● **Passage shown**:
==================================================

Influences on the Oceanic Biogeochemical Cycling of the Hybrid-Type Metals: Cobalt, Iron, and Mangaese
Abigail Noble, Ph.D., 2012
Mak Saito, Advisor
Cobalt, iron, and manganese are important redox active trace metal micronutrients with oceanic distributions that are influenced by biological and abiotic sources and sinks. Understanding the biogeochemical cycling of these hybrid-type metals was investigated by studying the distributions of these metals in different oceanic regions.
A large subsurface plume of dissolved cobalt, iron, and manganese was found in the Eastern South Atlantic, caused by a combination of reductive dissolution in coastal sediments, upwelling, advection, biological uptake, and remineralization. Isopycnal uplift within eddies, ice melt, and winter mixing are also discussed as processes that deliver metals to the regions studied during this thesis. The biological influence on surface distributions of cobalt was apparent by the observation of linear relationships with phosphate. Speciation studies suggest that there may be two classes of cobalt binding ligands, and that organic complexation plays an important role in preventing cobalt scavenging in the ocean.
The relative rates of scavenging for cobalt, iron, and manganese show environmental variability: in the South Atlantic, these metals were scavenged at very different rates, but in the Ross Sea, mixing and circulation over the shallow sea was fast, scavenging played a minor role, and the cycles of all three were coupled.

==================================================

● **Study questions**:
a: From the thesis abstract, can you reproduce the passage starting at "The relative rates" and ending at "three were coupled."?
b: Answer these questions from the thesis abstract:
(i) In which oceanic region was a large subsurface plume of dissolved cobalt, iron, and manganese found?
(ii) What relationship between cobalt and phosphate was observed at the surface?
(iii) What role did scavenging play in the Ross Sea?

● **Entries supplied**:
==================================================

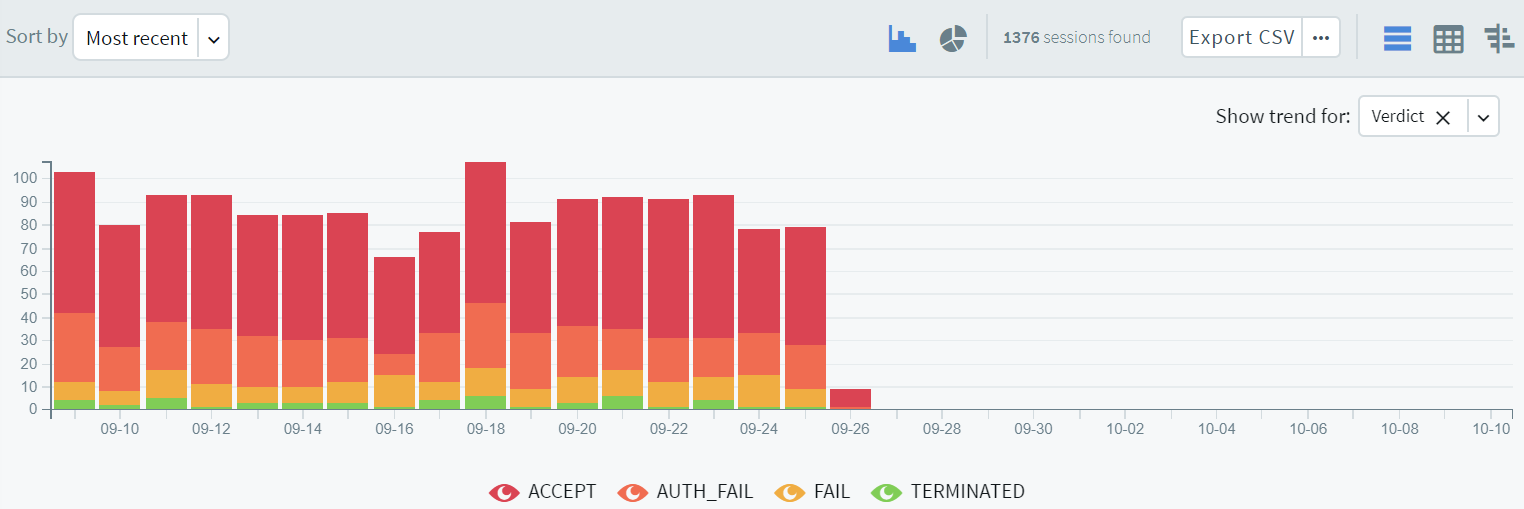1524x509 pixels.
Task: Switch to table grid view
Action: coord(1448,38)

==================================================

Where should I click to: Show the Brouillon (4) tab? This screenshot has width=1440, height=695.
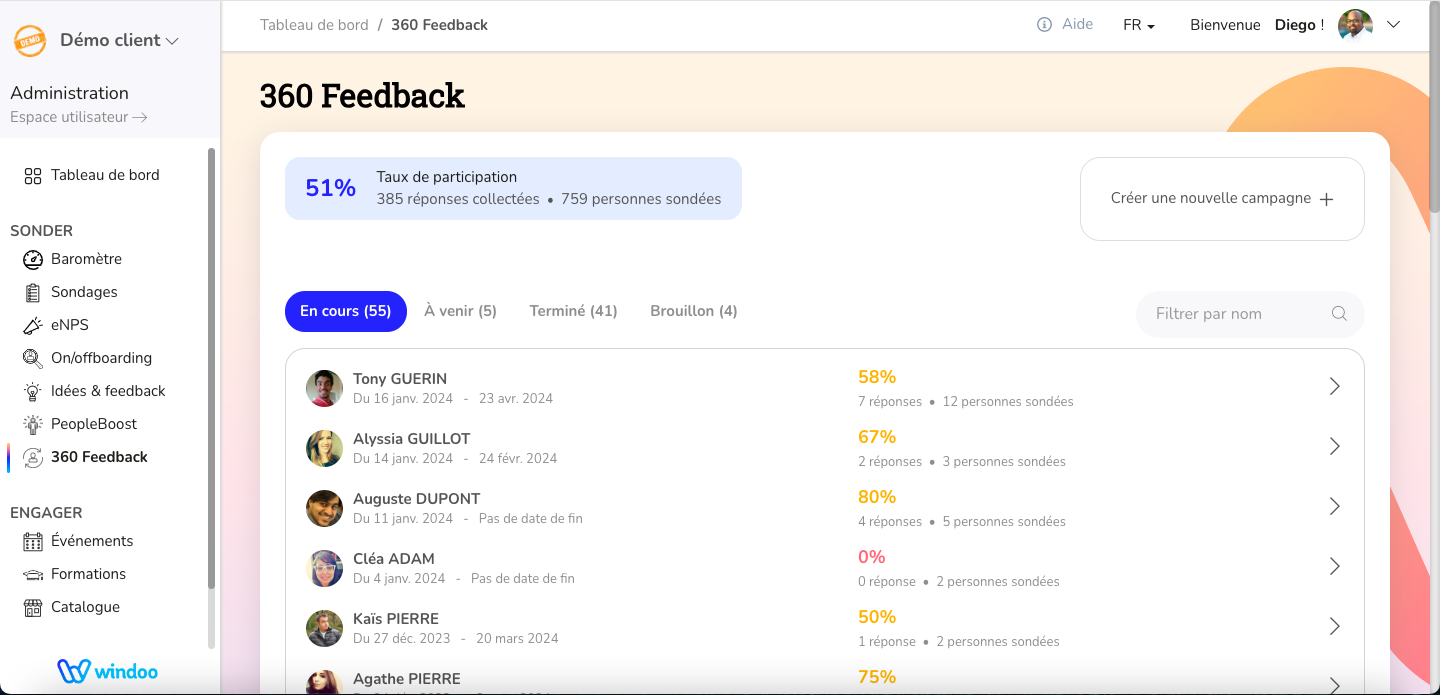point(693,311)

==================================================

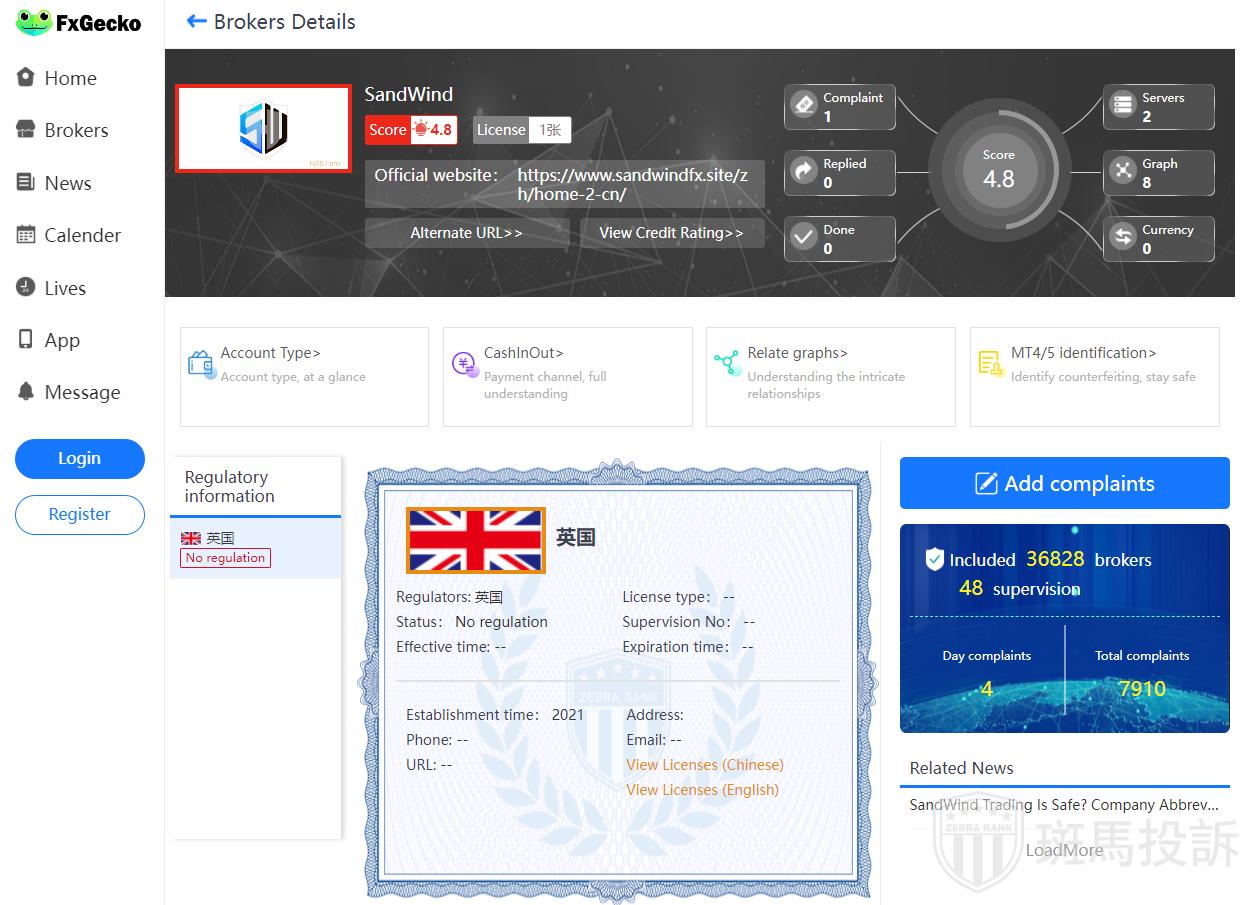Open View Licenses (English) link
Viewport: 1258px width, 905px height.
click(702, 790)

==================================================

● **Solutions to the tasks**:
a:
The relative rates of scavenging for cobalt, iron, and manganese show environmental variability: in the South Atlantic, these metals were scavenged at very different rates, but in the Ross Sea, mixing and circulation over the shallow sea was fast, scavenging played a minor role, and the cycles of all three were coupled.

b:
(i) The Eastern South Atlantic.
(ii) Linear relationships.
(iii) A minor role.